◆ **Task requirements**
Copy out the entries below word for word, beginning with the line that contains "This screenshot has width=936, height=368." and continuing through the line that contains "point(259,138)", with both of those lines included.

Entries for locating text and elements
::::
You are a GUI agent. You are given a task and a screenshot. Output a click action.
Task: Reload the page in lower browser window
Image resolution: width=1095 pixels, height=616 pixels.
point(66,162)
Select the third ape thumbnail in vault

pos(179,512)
::::
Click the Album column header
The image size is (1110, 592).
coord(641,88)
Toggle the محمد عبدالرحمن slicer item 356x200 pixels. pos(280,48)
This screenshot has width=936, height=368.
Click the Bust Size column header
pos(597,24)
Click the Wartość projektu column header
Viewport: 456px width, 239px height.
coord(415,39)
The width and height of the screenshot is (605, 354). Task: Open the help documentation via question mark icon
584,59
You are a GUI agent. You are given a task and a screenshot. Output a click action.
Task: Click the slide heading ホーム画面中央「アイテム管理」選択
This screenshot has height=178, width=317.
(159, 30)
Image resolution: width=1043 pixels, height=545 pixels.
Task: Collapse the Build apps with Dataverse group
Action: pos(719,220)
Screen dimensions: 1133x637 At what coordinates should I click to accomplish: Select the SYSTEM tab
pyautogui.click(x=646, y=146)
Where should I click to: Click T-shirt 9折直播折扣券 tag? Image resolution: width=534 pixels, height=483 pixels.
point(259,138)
::::
◆ **Correct response**
This screenshot has width=936, height=368.
Click the Bust Size column header
pos(597,24)
Click the Wartość projektu column header
Viewport: 456px width, 239px height.
coord(415,39)
The width and height of the screenshot is (605, 354). Task: Open the help documentation via question mark icon
584,59
You are a GUI agent. You are given a task and a screenshot. Output a click action.
Task: Click the slide heading ホーム画面中央「アイテム管理」選択
This screenshot has height=178, width=317.
(159, 30)
Image resolution: width=1043 pixels, height=545 pixels.
Task: Collapse the Build apps with Dataverse group
Action: pos(719,220)
Screen dimensions: 1133x637 At what coordinates should I click to accomplish: Select the SYSTEM tab
pyautogui.click(x=646, y=146)
Where should I click to: Click T-shirt 9折直播折扣券 tag? Image resolution: width=534 pixels, height=483 pixels.
point(259,138)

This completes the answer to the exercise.